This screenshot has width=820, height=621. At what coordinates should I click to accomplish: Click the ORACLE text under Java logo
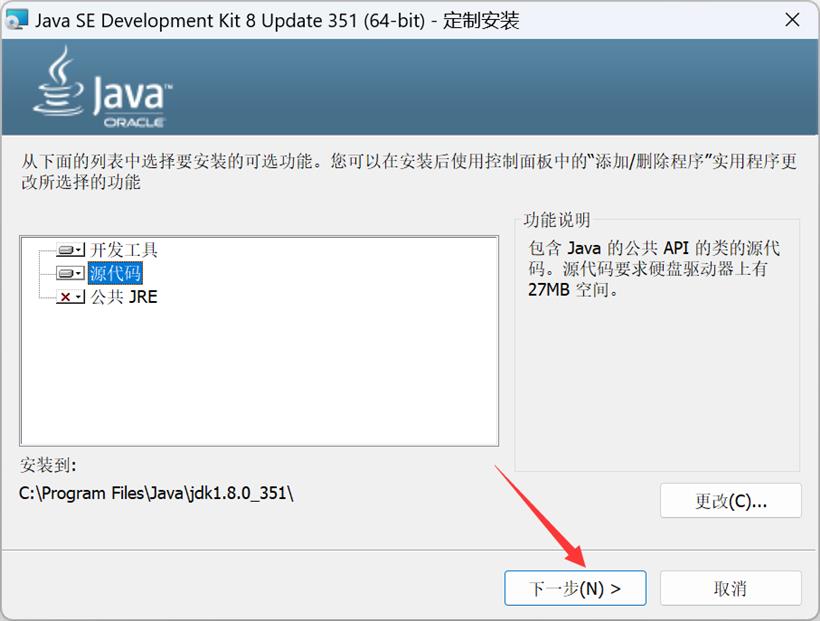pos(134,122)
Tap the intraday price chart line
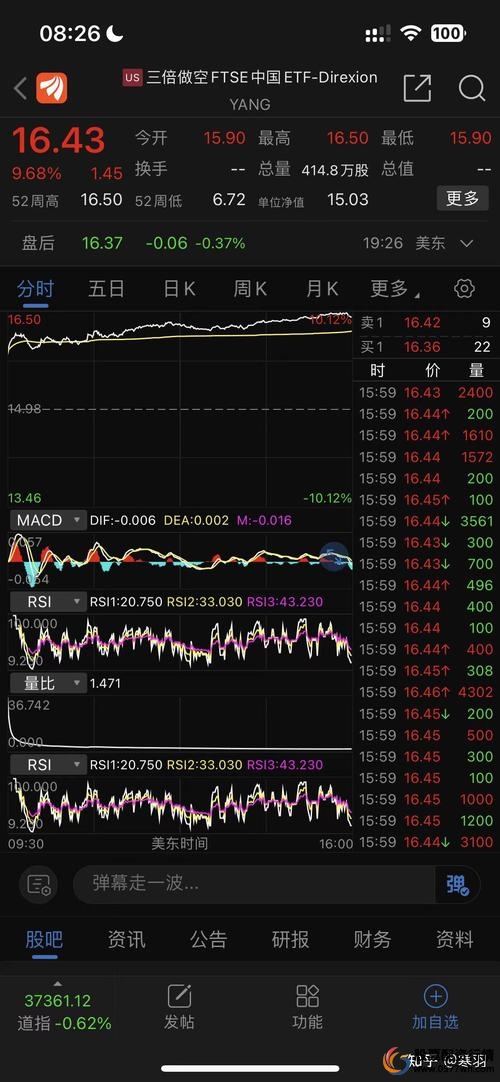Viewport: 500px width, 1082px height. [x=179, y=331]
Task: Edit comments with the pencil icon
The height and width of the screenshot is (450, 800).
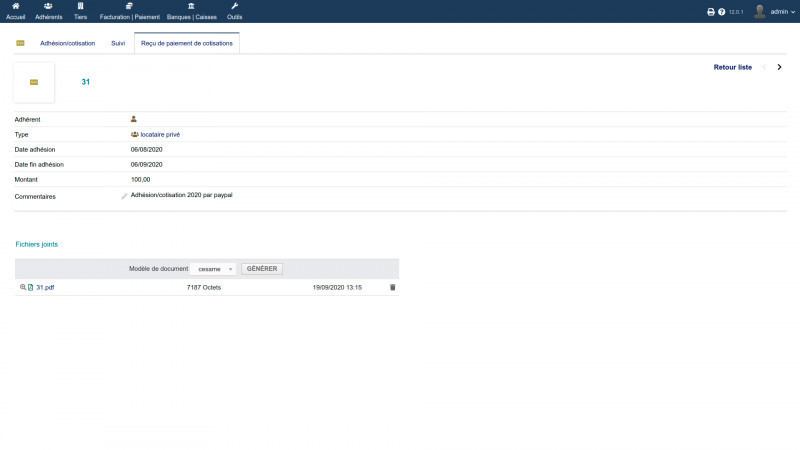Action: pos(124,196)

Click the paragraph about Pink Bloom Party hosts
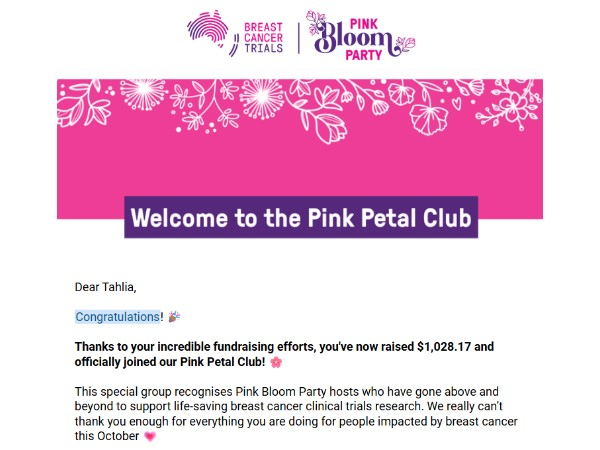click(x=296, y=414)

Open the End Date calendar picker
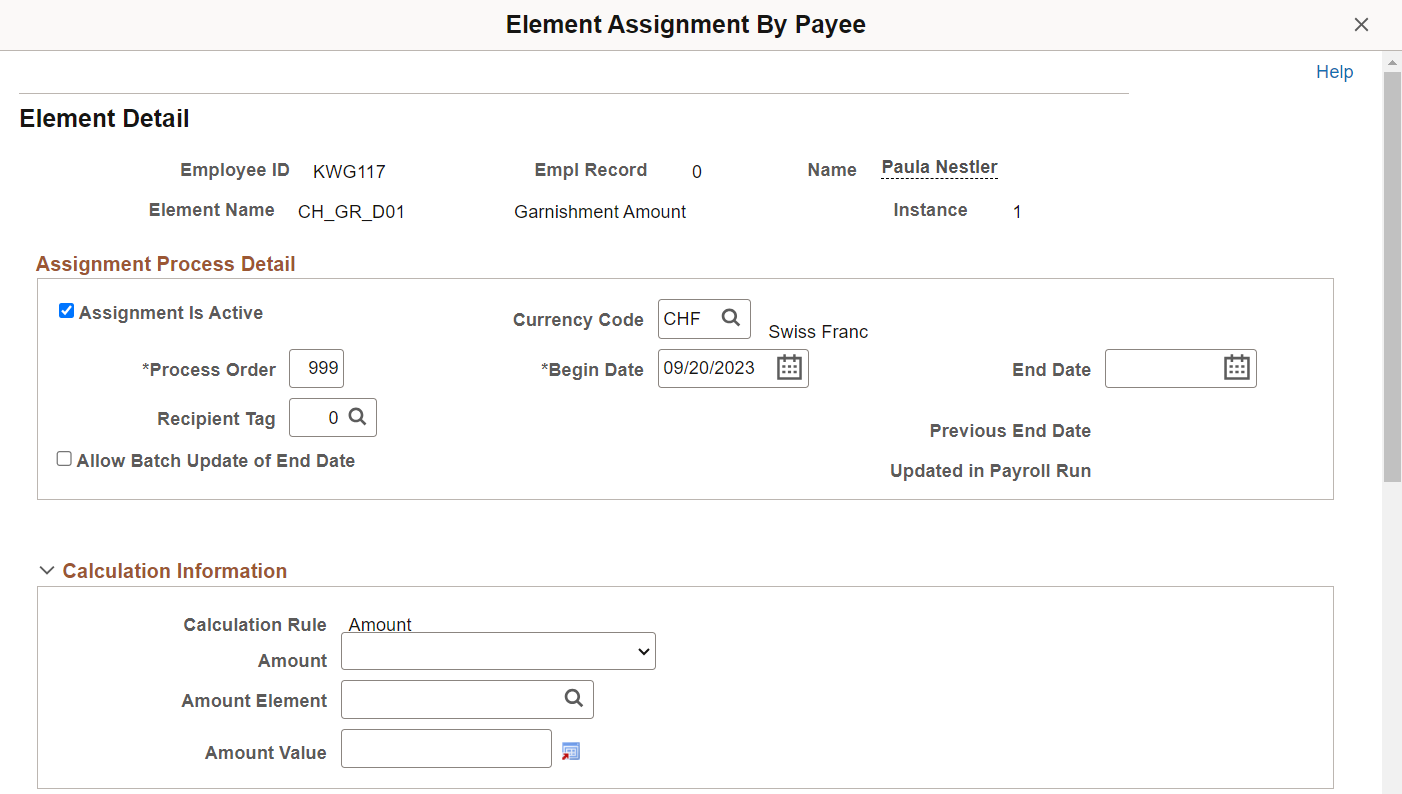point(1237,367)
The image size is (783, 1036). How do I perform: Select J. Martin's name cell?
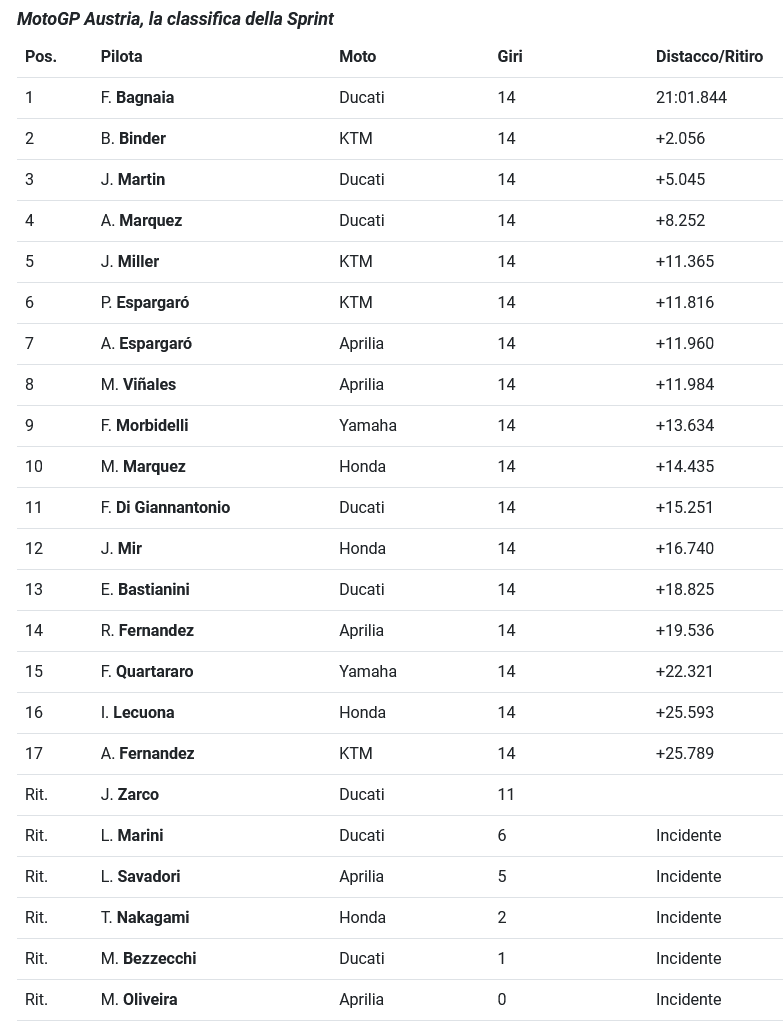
|---|
**WORK INSTRUCTIONS**
Transcribe only the lines from the line holding "Task: Edit comments with the pencil icon" to the final line of the listing above. Keep them exact, include both ends, and skip the pictures.

**WRITTEN SOLUTION**
Task: Edit comments with the pencil icon
The height and width of the screenshot is (450, 800).
Action: pos(124,196)

Click the paragraph about Pink Bloom Party hosts
click(x=296, y=414)

Open the End Date calendar picker
point(1237,367)
The image size is (783, 1036). How do I perform: Select J. Martin's name cell?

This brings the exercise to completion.